§ **Goal of the exercise**
At the line with "How do I perform: Expand", start repeating the data, and continue line by line through the final line, exactly.

[Saved entries]

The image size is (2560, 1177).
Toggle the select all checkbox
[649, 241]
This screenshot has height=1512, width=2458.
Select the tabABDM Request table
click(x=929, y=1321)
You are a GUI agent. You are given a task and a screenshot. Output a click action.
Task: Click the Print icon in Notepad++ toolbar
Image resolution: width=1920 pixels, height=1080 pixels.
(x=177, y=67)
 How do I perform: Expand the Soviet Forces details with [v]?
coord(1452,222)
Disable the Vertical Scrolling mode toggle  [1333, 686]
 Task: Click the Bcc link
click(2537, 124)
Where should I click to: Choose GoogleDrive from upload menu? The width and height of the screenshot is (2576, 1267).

§ **Response to this task**
 How do I perform: Expand the Soviet Forces details with [v]?
coord(1452,222)
Disable the Vertical Scrolling mode toggle  [1333, 686]
 Task: Click the Bcc link
click(2537, 124)
Where should I click to: Choose GoogleDrive from upload menu? The width and height of the screenshot is (2576, 1267).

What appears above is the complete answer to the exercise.